Thursday, October 8, 2009

LaTeisha Green's mother speaks at Brooklyn forum



Roxanne Green spoke emotionally, passionately and even angrily as she talked about her murdered daughter LaTeisha at a forum at the Brooklyn Law School on Oct. 7.

“You would have liked LaTeisha—she was very outgoing,” she said. “She was like the energizer bunny.”

An Onondaga County jury convicted Dwight DeLee in July of first-degree manslaughter as a hate crime and criminal possession of a weapon after prosecutors accused him of shooting Green and her brother Mark Cannon last November as they and a friend sat in a car outside a Syracuse house party. Initial media reports indicated DeLee targeted Green because he thought she was gay. She was actually transgender.

New York State does not include gender identity and expression in its hate crime statutes, but prosecutors constructed what Michael Silverman, executive director of the Transgender Legal Defense and Education Fund, described as a “narrative Teish was gay or lesbian to achieve a conviction.” A judge sentenced DeLee in August to 25 years in prison, but Roxanne Green said she feels the sentence was too lenient.

"He shouldn't see another day on the street," she said.

Cannon added he decided to participate in the panel because he did not “want to see another family go through what our family has gone through.”

“We lost someone very important to us,” Cannon said.

LaTeisha Green’s death was among a series of anti-LGBT violence and bias crimes that have taken place across New York State over the last year. Keith Phoenix and Hakim Scott allegedly beat Ecuadorian immigrant José Sucuzhañay to death on a Bushwick street corner last December because he thought he was gay—he and his brother Romel were arm-and-arm as they walked home from a nearby bar. Trinidad Tapia and Gilberto Ortiz allegedly severely beat Leslie Mora with a belt buckle as she walked home from a Jackson Heights nightclub in June. And a group of assailants attacked Carmella Etienne with rocks and empty beer bottles as she walked home from a store in St. Albans on July 8.

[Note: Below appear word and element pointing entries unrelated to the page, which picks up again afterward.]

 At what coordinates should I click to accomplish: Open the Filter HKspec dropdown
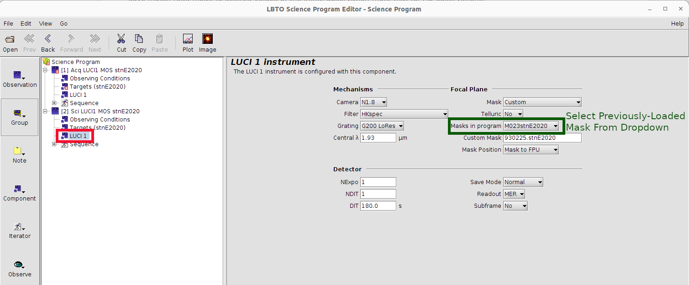(x=404, y=114)
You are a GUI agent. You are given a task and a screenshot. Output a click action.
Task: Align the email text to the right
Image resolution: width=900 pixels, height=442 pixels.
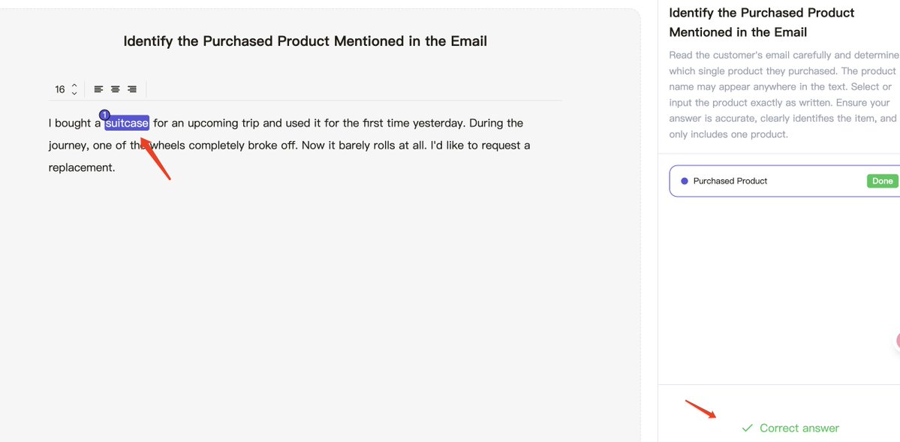132,89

“I was pretty much scared for my life,” Etienne recalled as she described how nobody came to her assistance while the men attacked her. “I felt like nobody cared. It happened in my neighborhood.”

The National Coalition of Anti-Violence Programs reported earlier this year violence against LGBT people has increased 24 percent since 2007. The NCAVP further reported 29 known bias-related murders in 2008; the highest rate since 1999.

Sharon Stapel, executive director of the New York City Anti-Violence Project, attempted to link how she and her organization feel race, immigration status and other socio-economic factors can motivate anti-LGBT violence and bias crimes in her response to Sucuzhañay’s death.

“We at the Anti-Violence Project know too well that many people continue to be victims of violence because of their identity—whether that violence is a result of hatred of race, ethnicity or sexual orientation,” she said in a Dec. 8, 2008, statement.

Andy Marra, a senior media strategist for the Gay & Lesbian Alliance Against Defamation, who worked with Silverman and LaTeisha Green’s family after her murder and during DeLee’s trial, pointed out what she described as additional challenges she and others who worked on LaTeisha Green’s case encountered. These include how law enforcement respond to anti-LGBT hate crimes and other bias attacks and how the media covered the murder.

“Media is not talking about what it means to be transgender—or gender variant,” Marra said.

More than 30 editors, reporters and other media professionals from the Syracuse area attended a training in April on how to cover LaTeisha Green, her death and DeLee’s then-pending trial. Marra stressed the importance of what she feels is the need to use gender-appropriate pronouns, chosen names and overall sensitivity.

“Its conversations like that I have on a daily basis,” she said. “It’s a learning process for them.”

Silverman further stressed a more general problem he encounters is a reluctance among many police departments and prosecutors to adequately pursue anti-trans hate crimes and bias-motivated attacks.

“Too many of these cases don’t get the attention like LaTeisha’s case did because of a lack of response,” he said. “Sometimes it’s us banging pots and pans and saying to make this a top priority.”

Silverman and Cannon both applauded the Onondaga County District. The Empire State Pride Agenda, TLDEF and other LGBT advocacy organizations have repeatedly used LaTeisha Green’s murder to call for the inclusion of gender identity and expression to both New York and federal anti-hate crime and discrimination laws. Roxanne Green stressed, however, her and her family’s pain continues to run very deep.

“I don’t know if it will get any easier,” she said.